> _EXCERPT_
▶
Gender is a subject of interest in security studies, a subfield of International relations and comparative politics.

Gender and international conflict 
Studies have examined whether the gender of leaders affects war outbreak. A 2015 study of leader characteristics and war outbreak found no significant relationship between the gender of leaders and war outbreak. A 2020 study in Security Studies by Madison Schramm and Alexandra Stark, found that female leaders are more combative in certain institutional contexts: "the effects of a leader’s gender on foreign policy decision making vary with social and institutional context. To gain and maintain status in elite policy in-groups, female leaders are incentivized to perform gender by signaling their toughness and competence through initiating conflict." A 2020 study in the Journal of Political Economy found that European "polities led by queens engaged in war more than polities led by kings. While single queens were more likely to be attacked than single kings, married queens were more likely to attack than married kings."

A 2018 study in the American Journal of Political Science found that women have historically been excluded from senior positions in defense ministries, "particularly in states that are engaged in fatal disputes, governed by military dictators, and large military spenders." A 2020 study in International Organization found that it was not democracy per se that reduces the prospects for conflict, but whether women's suffrage was ensured. The study argued, "women's more pacific preferences generate a dyadic democratic peace (i.e., between democracies), as well as a monadic peace." According to a 2016 study, survey data across 1982–2013 indicated that there were systematic differences in attitudes towards the use of force among men and women.
◀
> _OBJECTIVE 1_
Repeat everything in the listing from the line containing "This screenshot has" down to the end of the listing, and leave the pictures out of your answer.

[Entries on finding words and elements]
▶
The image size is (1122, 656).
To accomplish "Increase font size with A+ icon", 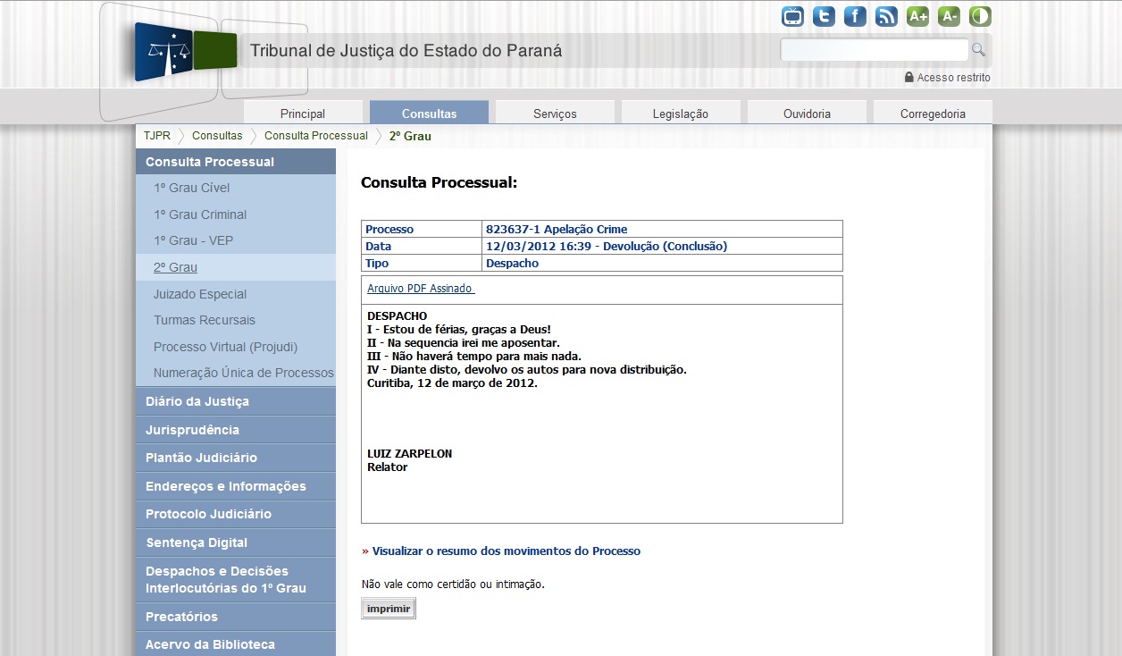I will [x=917, y=16].
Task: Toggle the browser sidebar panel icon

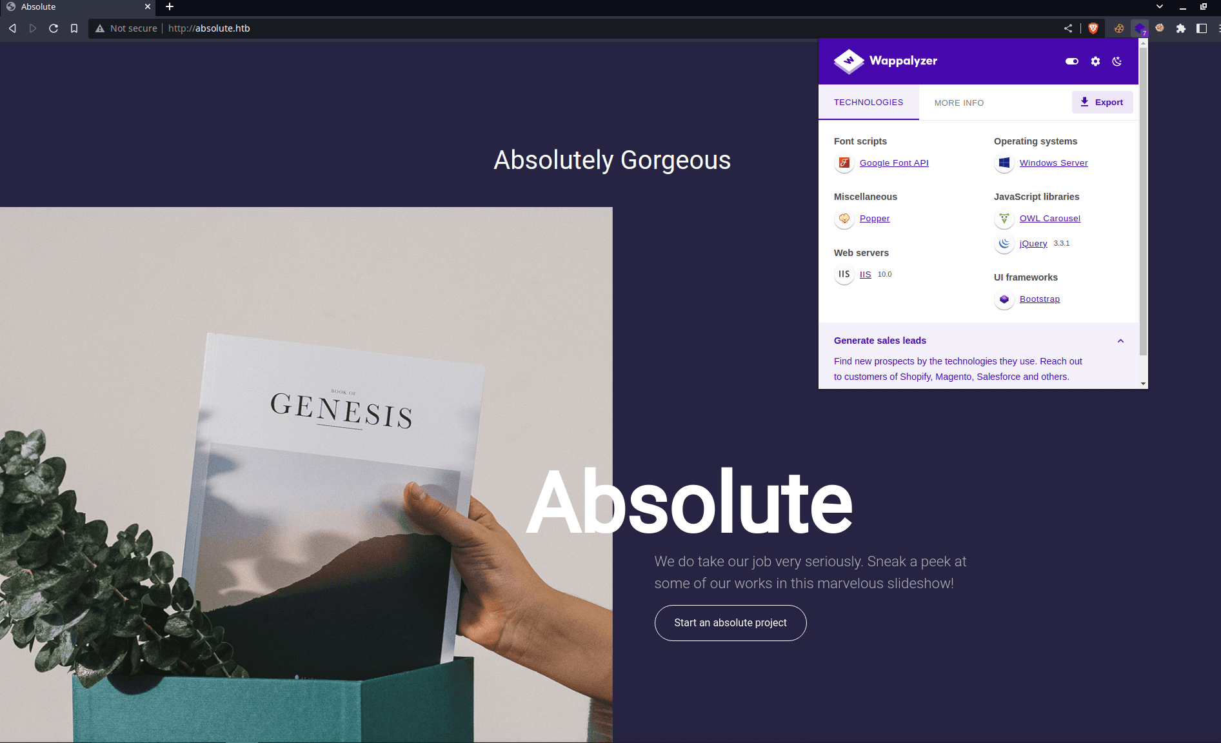Action: (x=1202, y=28)
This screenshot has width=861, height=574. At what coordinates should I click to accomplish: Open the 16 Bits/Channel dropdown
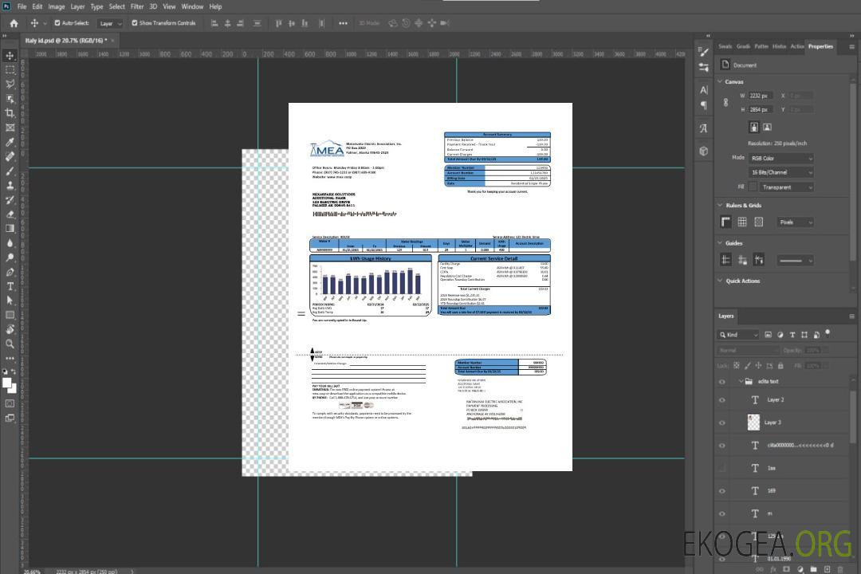point(780,172)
◀
> _OBJECTIVE 2_
Based on the excerpt on gender in security studies, decide whether each statement agrees with it, answering yes or no and quoting the deciding words. (a) A 2015 study found a significant relationship between the gender of leaders and war outbreak. (b) The 2020 study in the Journal of Political Economy found that married queens were more likely to attack than married kings. (c) The 2016 study drew on survey data spanning 1982–2013.

> _TASK ANSWER 1_
This screenshot has width=861, height=574. At what coordinates should I click to accomplish: Open the 16 Bits/Channel dropdown
point(780,172)

> _TASK ANSWER 2_
(a) No: "found no significant relationship between the gender of leaders and war outbreak."
(b) Yes: "married queens were more likely to attack than married kings."
(c) Yes: "survey data across 1982–2013 indicated that there were systematic differences in attitudes towards the use of force among men and women."